Please note that all the details above are compiler-implementation dependent, and not dictated by the C-language standard.
can I know which one is easy to use [...]
Try sticking to use the indexing operator [].
One time your code gets more complex and you then notice that things are "more easy" to code using pointer arithmetical expressions.
This typically will be the case when you also start to use the address-of operator: &.
If for example you see your self in the need to code:
char s[] = "Modonah";
char * p = &s[2]; /* This gives you the address of the 'd'. */
you will soon notice that it's "easier" to write:
char * p = s + 2; /* This is the same as char * p = &s[2];. */
An array is just a variable that contains several values, each value has an index, you probably know that already.

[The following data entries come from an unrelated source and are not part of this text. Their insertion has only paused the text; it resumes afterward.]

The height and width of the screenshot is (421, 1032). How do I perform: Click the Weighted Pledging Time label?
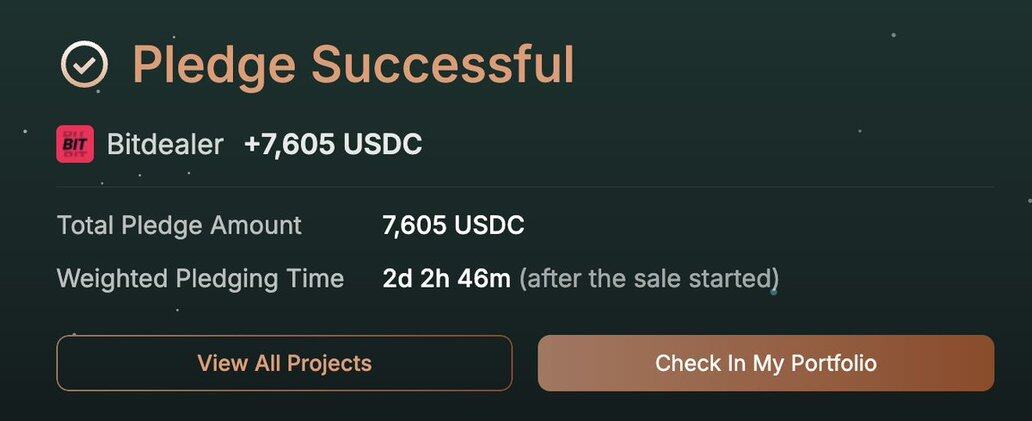tap(200, 278)
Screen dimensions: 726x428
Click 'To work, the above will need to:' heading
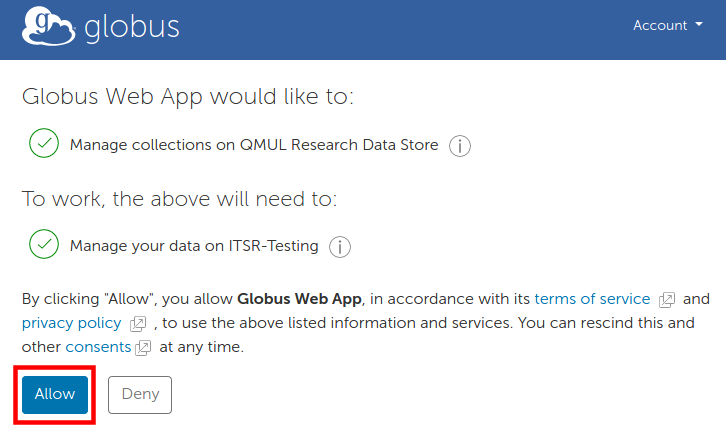(x=180, y=198)
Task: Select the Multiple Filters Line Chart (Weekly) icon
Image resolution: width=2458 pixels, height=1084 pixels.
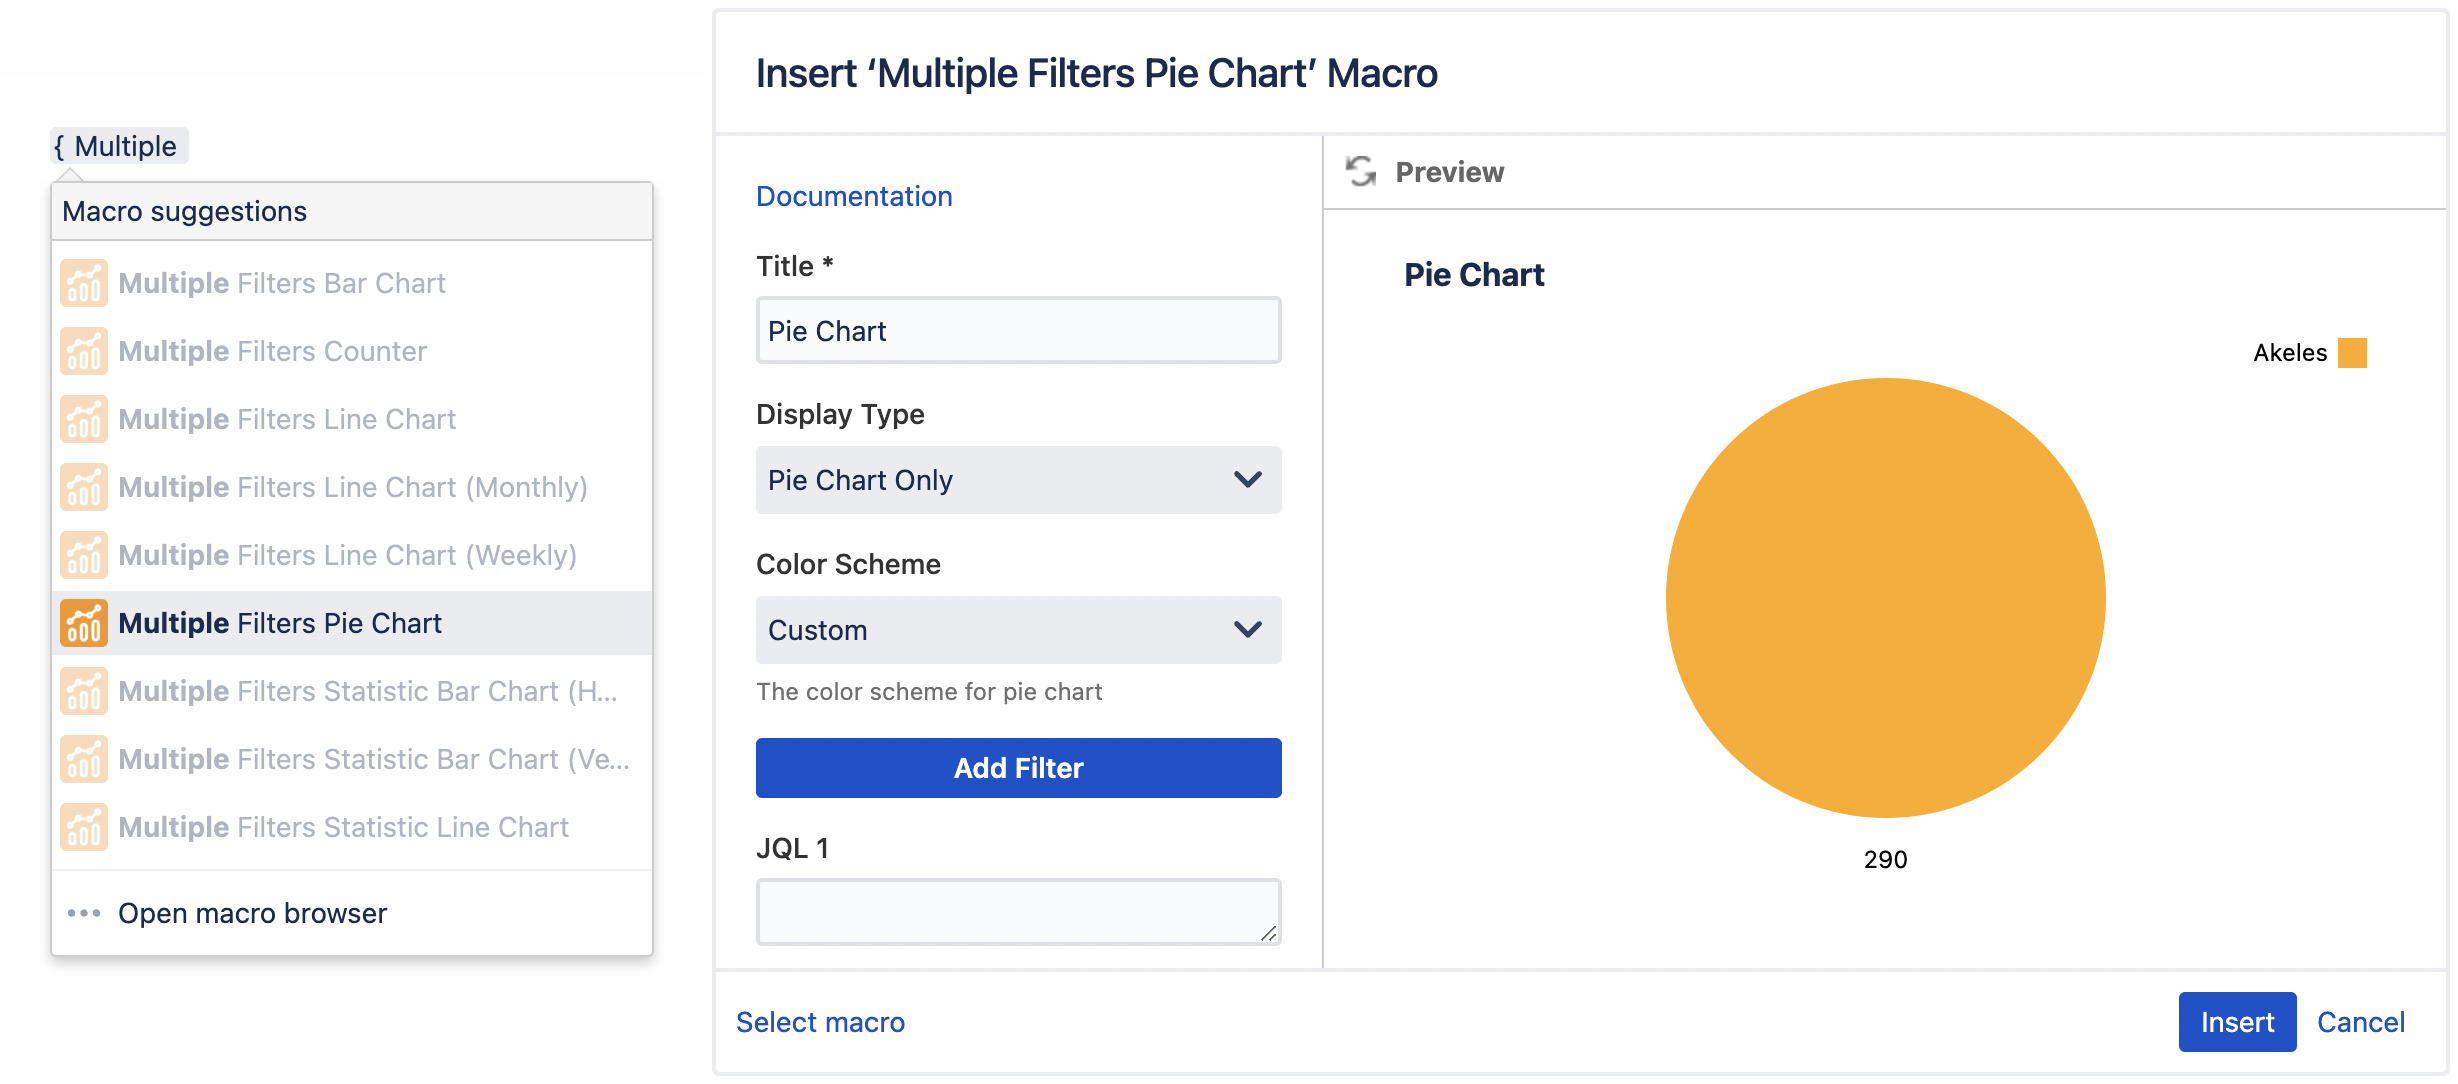Action: [x=83, y=555]
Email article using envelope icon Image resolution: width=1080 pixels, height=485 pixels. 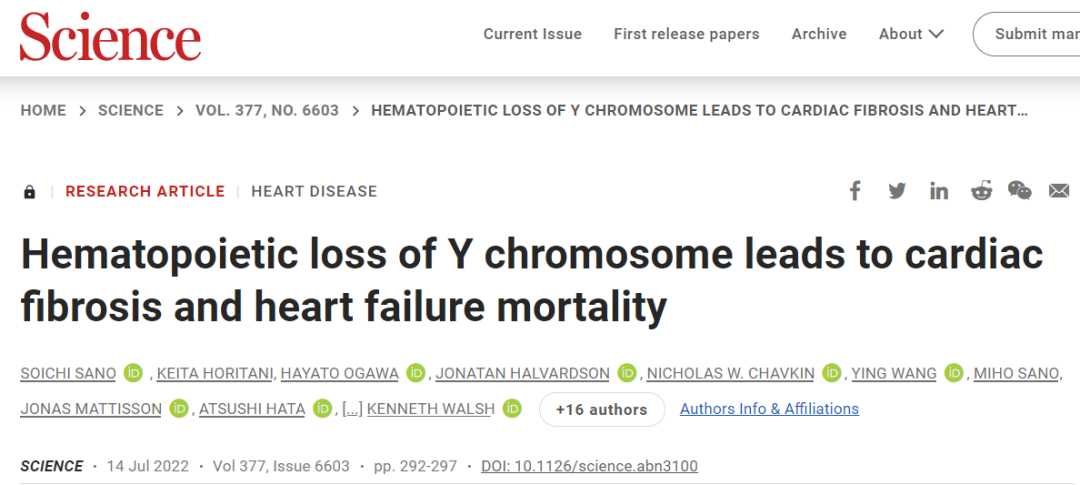coord(1059,191)
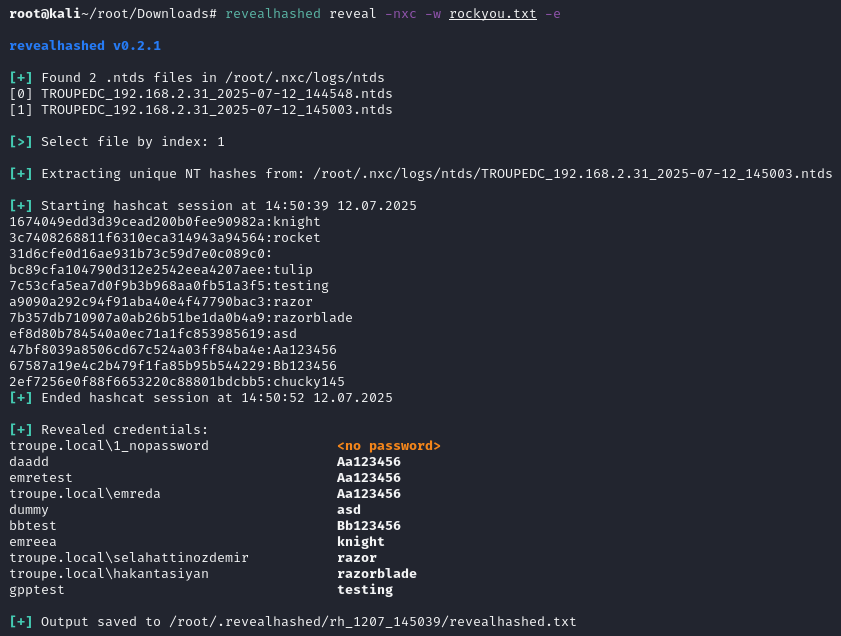Click the revealhashed command in the prompt
Screen dimensions: 841x636
point(273,14)
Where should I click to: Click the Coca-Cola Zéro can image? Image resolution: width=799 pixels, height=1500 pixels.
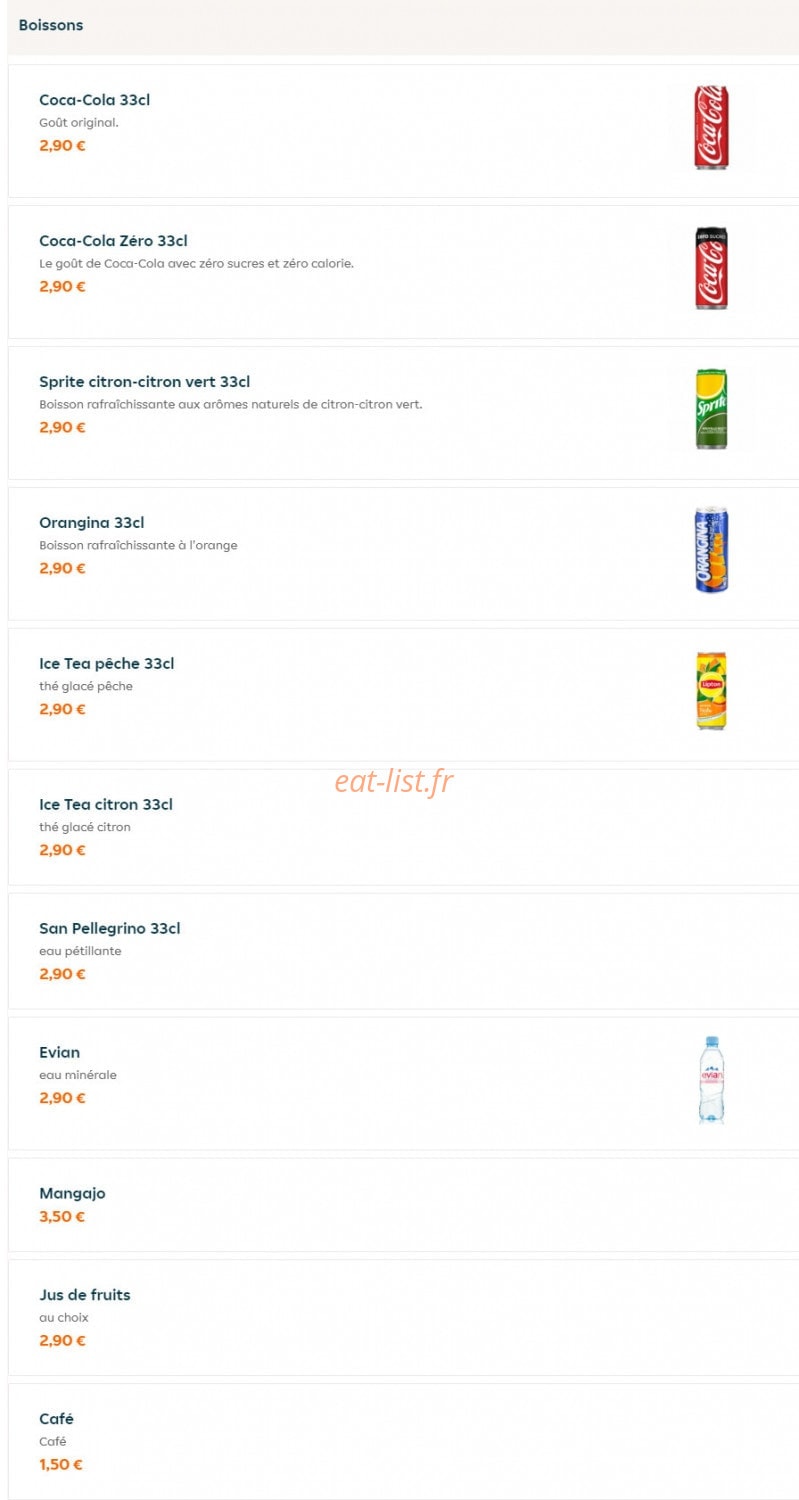[711, 268]
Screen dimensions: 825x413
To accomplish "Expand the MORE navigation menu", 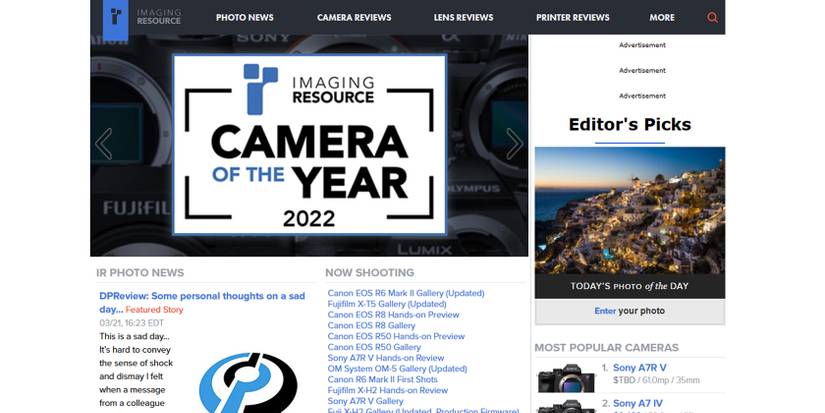I will click(x=661, y=17).
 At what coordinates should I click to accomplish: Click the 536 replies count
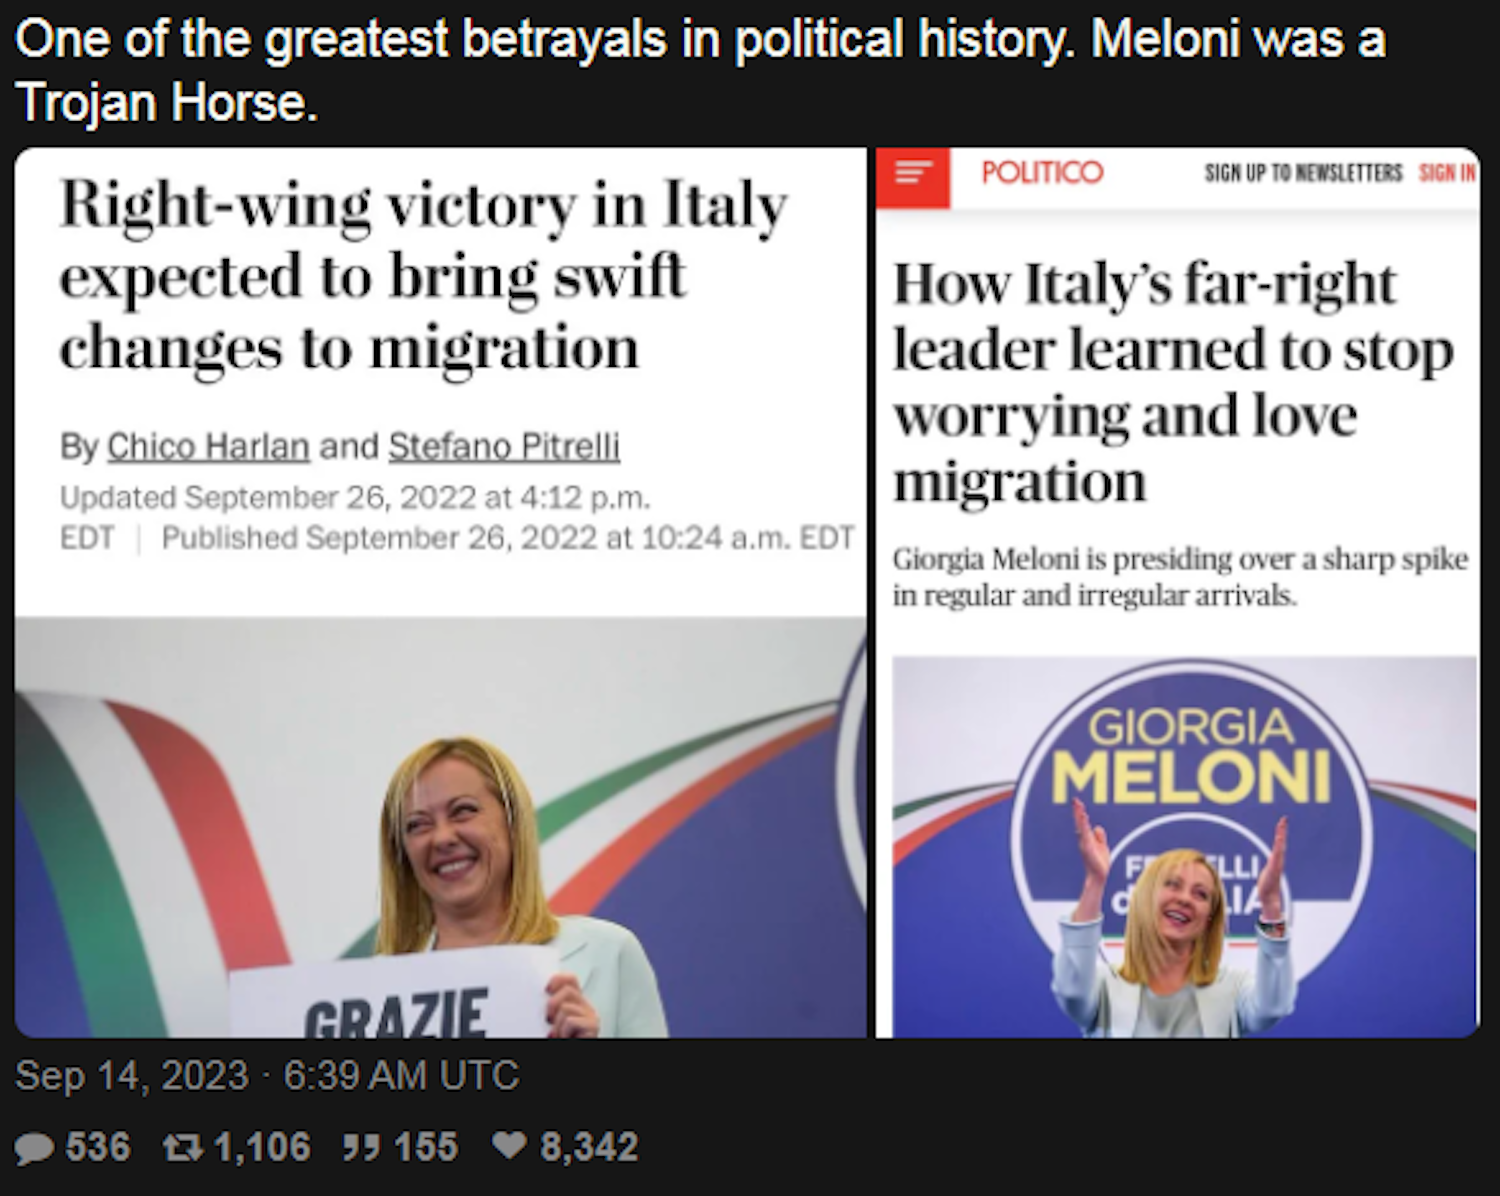pyautogui.click(x=98, y=1147)
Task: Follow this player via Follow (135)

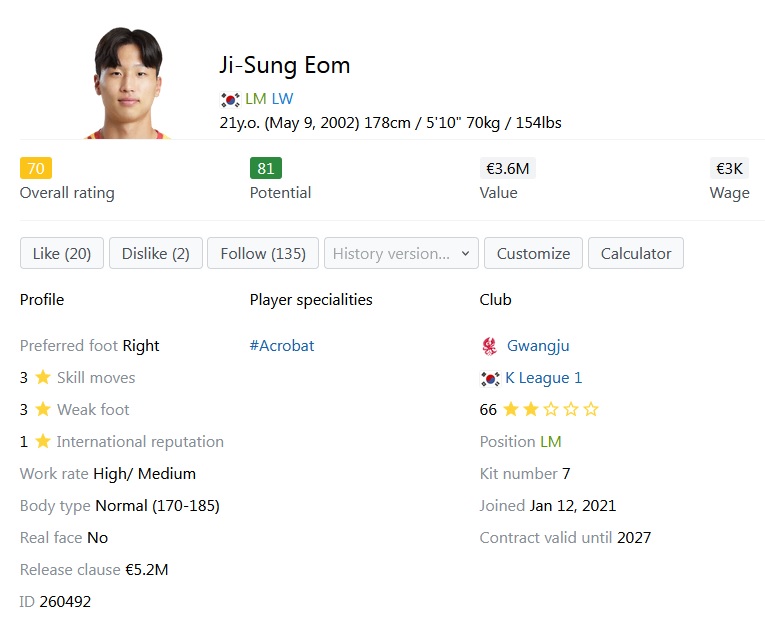Action: (263, 254)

Pointers are one of those things you dont need to know about until you realize you need to use them. Pointers are not variables themselves they are literally pointers to variables.
An example of how and why you might want to use a pointer.
You create a variable in one function which you want to use in another function.
You could pass your variable to the new function in the function header.
This effectively COPIES the values from the original variable to a new variable local to the new function. Changes made to it in the new function only change the new variable in the new function.
But what if you wanted changes made in the new function to change the original variable where it is in the first function ?
You use a pointer.
Instead of passing the actual variable to the new function, you pass a pointer to the variable. Now changes made to the variable in the new function are reflected in the original variable in the first function.
This is why in your own example using the pointer to the array and using the actual array while in the same function has identical results. Both of them are saying "change this array".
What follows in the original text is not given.